* Begin READING TEXT *
This is where an unfortunate design comes into play. You see, these two channel options interact with each other.
datagramVectorReadMessageCount
does not change the amount of memory a recvAllocator
will give us. Indeed, it cannot! The recvAllocator
is in charge of how much memory it will allocate. This presents a problem for vector reads. We could call buffer(allocator:)
more than once, but there is an implied contract for the RecvByteBufferAllocator
implementations that we will not do that. Additionally, that would lead to lots of calls to malloc
, an unnecessary slowdown.
So instead, we document that if the user sets the datagramVectorReadMessageCount
to a value that isn't 1, they should increase the size of the memory allocated by the FixedSizeRecvByteBufferAllocator
correspondingly. This is because, under the hood, we ask the allocator to allocate the memory and then slice it up into datagramVectorReadMessageCount
equal sized slices.
In your above example, you set datagramVectorReadMessageCount
to 30
, and the capacity of FixedSizeRecvByteBufferAllocator
to 30 * 2048
. This has the effect of allocating a single slab of 61448
bytes. That slab is then partitioned into 30 2048-byte slices, which are passed to the system for a vector read. This allows you to read up to 30 datagrams in a single system call and single call to malloc
, vastly increasing throughput at the cost of higher baseline memory consumption.
So, let's talk about this:
The problem is that my channelRead
seems to be only triggered one time and is only a partial message.
through the lens of what we've just learned.
The changes you made should not have avoided truncation: we should still have the same maximum size for each datagram, 2kB. We can just read more datagrams faster. So I'm curious as to how this fixed your truncation issue. Can you reproduce the original behaviour? I'd like to see what's going on there.
* End READING TEXT *
* Begin SOURCE MATERIAL *
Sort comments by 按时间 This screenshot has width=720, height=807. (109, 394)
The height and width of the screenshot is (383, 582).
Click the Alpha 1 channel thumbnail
* End SOURCE MATERIAL *
DO THIS:
According to the forum reply about vector reads, what happens to the memory the allocator provides before a vector read?

EXPECTED ANSWER:
It is sliced into datagramVectorReadMessageCount equal-sized slices.